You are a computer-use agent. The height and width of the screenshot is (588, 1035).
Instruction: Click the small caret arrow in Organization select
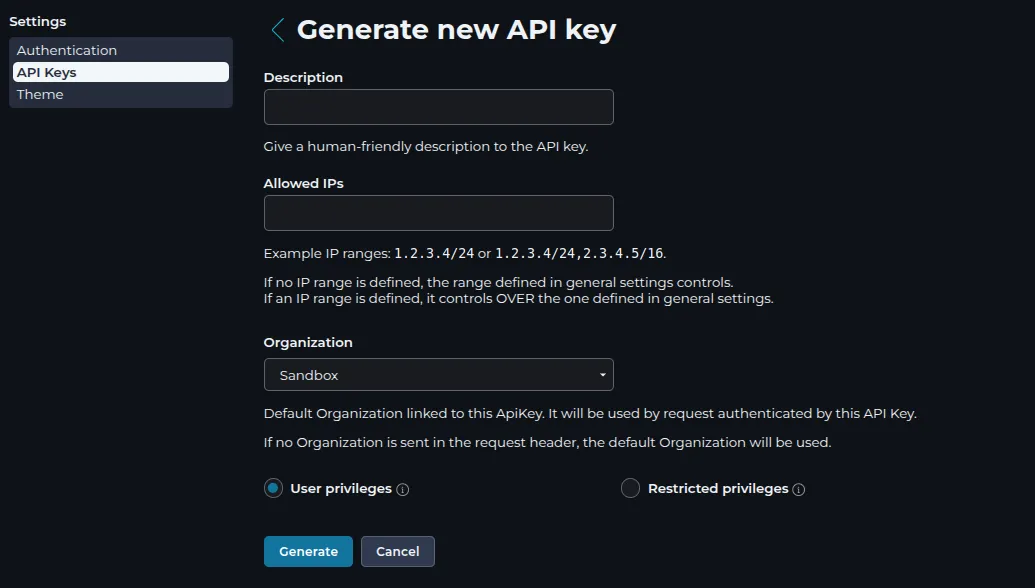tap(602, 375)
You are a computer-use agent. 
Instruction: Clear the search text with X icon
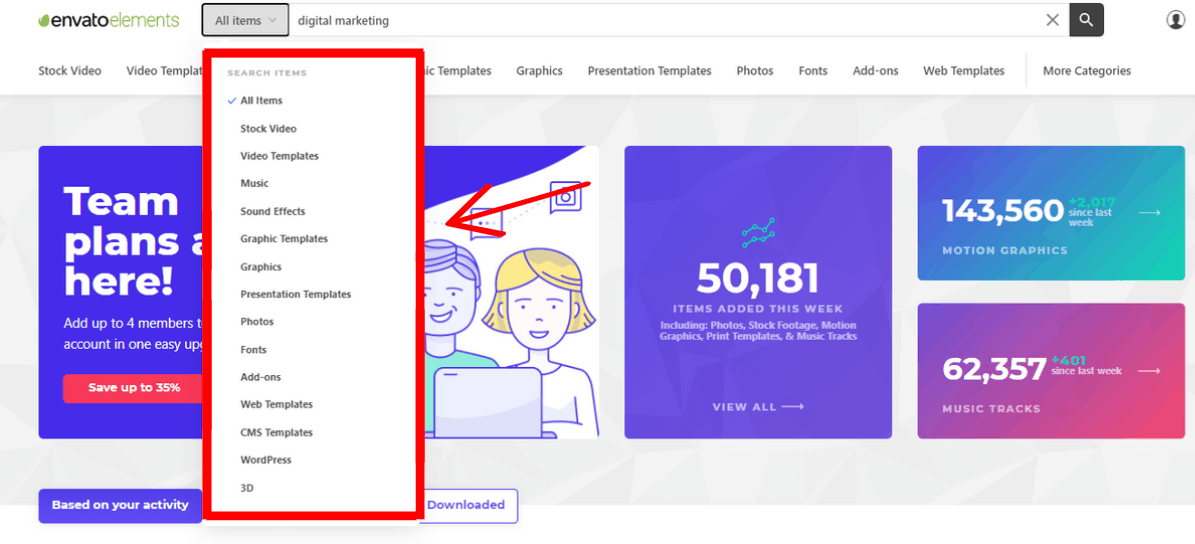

- Required work: From the listing, please work out how many lines contain "computer". Give the number only.

- Solution below: 2